姜黄素衍生物体外抑制结肠癌细胞增殖侵袭作用

Inhibitory effects of curcumin derivatives on proliferation and invasion of human colon cancer cell line Lovo and SW480

背景与目的：姜黄素（curcumin）是从天然植物姜黄中提取的酚类化合物，已证实其具有抗恶性肿瘤作用。近年人工合成的姜黄素衍生物被认为抗癌作用和生物利用度优于母体姜黄素，但是对于结肠癌细胞的作用鲜见报道。研究旨在比较天然植物姜黄素及其4种人工合成的衍生物T316、T62、T63、T6F4对结直肠癌细胞株Lovo和HSW480的细胞毒性作用、增殖迁移抑制作用和核转录因子（NF—κB）活性表达的影响。方法：培养人结肠癌细胞系Lovo和SW480，然后通过MTT分析检测姜黄素及4种衍生物对结肠癌细胞株Lovo和SW480细胞毒性影响；细胞划痕实验检测对结肠癌细胞迁移抑制作用；软琼脂克隆形成实验检测对癌细胞克隆增殖影响；流式细胞技术检测对癌细胞凋亡的影响；并通过荧光素酶双报告基因法检测姜黄素及其衍生物对NF—κB活性表达的影响。结果：姜黄素对Lovo和SW480的半数有效抑制浓度（IC50）分别为（14．2±0．2）μmol／L和（10．6±0．7）μmol／L，分别是4种衍生物对Lovo和NSW480的7．0-8．7倍和5．7～7．8倍（P〈0．01）。不加任何药物时，Lovo24h迁移距离为（160．7±18．4）μm，SW480为（389．9±8．9）μm，但加入姜黄素及4种衍生物后，细胞迁移距离均明显缩短，距离最短是T63作用于Lovo时的（53．2±11．7）μm；T316作用于SW480时的（80．4±9．6）μm。4种衍生物的迁移距离明显短于姜黄素的迁移距离（P〈0．05）。4种衍生物在抑制2株结肠癌细胞克隆形成方面也明显优于姜黄素母体（P〈0．05）。通过流式细胞检测发现，姜黄素及4种衍生物诱导Lovo的凋亡率分别为（10．05±0．54）％、（55．32±2．86）％、（31．83±0．85）％、（26．01±0．44）％、（21．44±3．01）％，高于对照组的凋亡率（6．98±0．23）％（P〈0．05）；且4种衍生物诱导凋亡作用优于姜黄素（P〈0．05）。荧光素酶报告基因检测结果表明，姜黄素及其4种衍生物能下调TNF—α诱导的NF—κB的转录活性。结论：姜黄素和4种衍生物均能抑制结直肠癌细胞的增殖迁移力，促进结直肠癌细胞的凋亡，但4种衍生物的作用明显优于母体姜黄素。

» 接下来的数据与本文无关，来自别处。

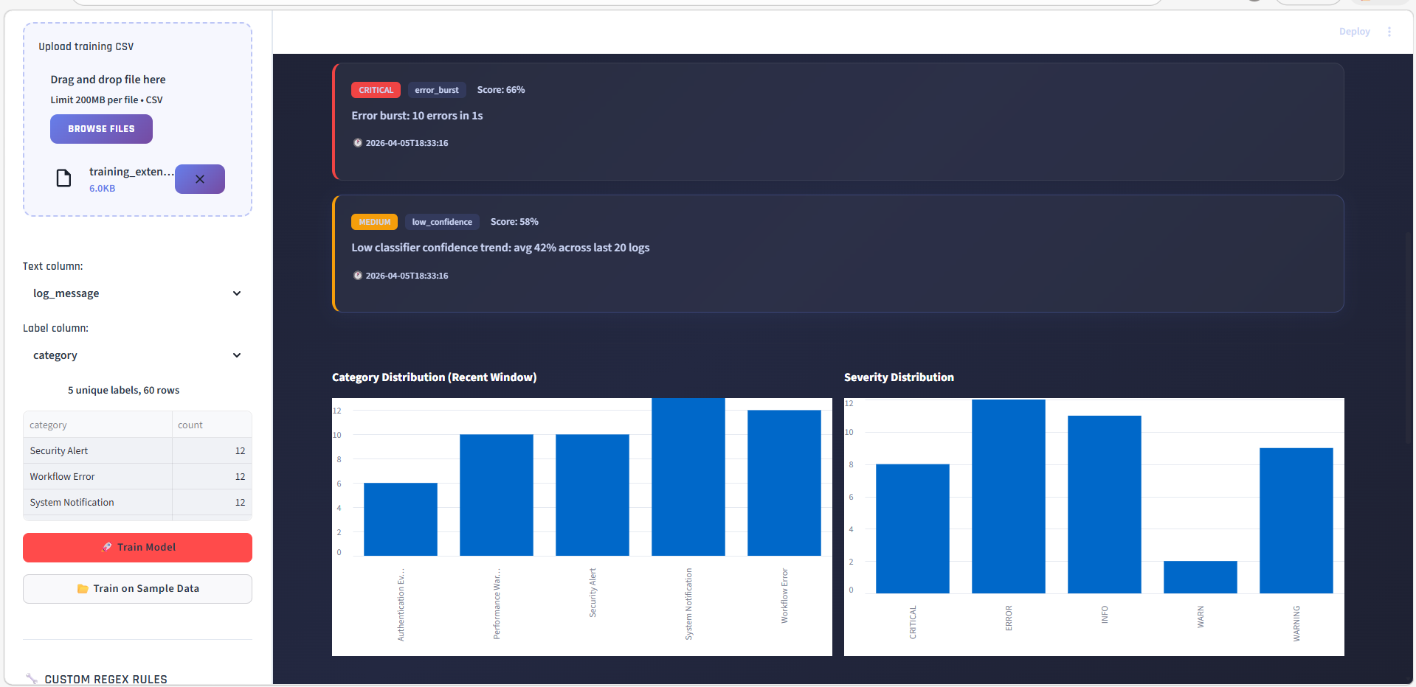Click the clock icon in error burst alert

(358, 143)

Background and purpose： Curcumin is a phenolic compound extracted from the natural plant turmeric, which confer an antitumor effect. Recently, it was found that some curcumin derivatives also possessed the inhibiting effects on tumor angiogenesis and metastasis, even stronger than curcumin itself. However, no study dealing with their anticancer effect on colorectal cancer cells in vitro has been reported by far. This study aimed to investigate the roles of curcumin and its 4 derivatives, T316, T62, T63, and T6F4 in the proliferation and invasion of human colon cancer cell line Lovo and SW480. Methods： The inhibitory effects of curcumin and novel structural analogues T316, T62, T63, and T6F4 in 2 kinds of human colorectal cancer cell lines, SW480 and Lovo were investigated by MTT- based assay, Scratch-wound assay, soft agar colony formation assay, and flow cytometry. The transcriptional activity of NF-κB promoter was detected by luciferase assay. Results： The IC50 of curcumin were （14.2±0.20） μmol/L and （10.6±0.70）μmol/L on Lovo and SW480, respectively, which were 7.0-8.7 folds, and 5.7-7.8 folds, significantly greater than its 4 derivatives in same cell lines （P〈0.01）. The results of Scratch-wound assay revealed that there was a significant reduction within 24 h of cell migration distance in 4 derivative-groups compared with the cucurmin group （160.7±18.4） μm for Lovo, and （389.9±8.9） μm for SW480, respectively （P〈0.05）. Soft agar colony formation assay showed a significant reduction in cloning number of 4 derivative-groups （P〈0.05） compared with the cucurmin group （60±8 for Lovo and 75±5 for SW480）, respectively. The proportion of apoptosis of Lovo cell exposure to 4 derivatives were （55.32±2.86）%, （31.83±0.85）%, （26.01±0.44）%, （21.44±3.01）% in T316, T62, T63, and T6F4, respectively, which were significantly higher than control （6.81±0.23）% and curcumin group （10.05±0.54）% （P〈0.05）. Luciferase assays also showed that treatment with curcumin or its 4 derivatives could inhibit NF-κB activation which induced by TNF-α. Conclusion： Curcumin and its 4 derivatives could inhibit proliferation and migration ability of colorectal cancer cells lines Lovo and SW480, and promoted cells apoptosis. Furthermore, the effects of 4 derivatives were significantly stronger than curcumin itself.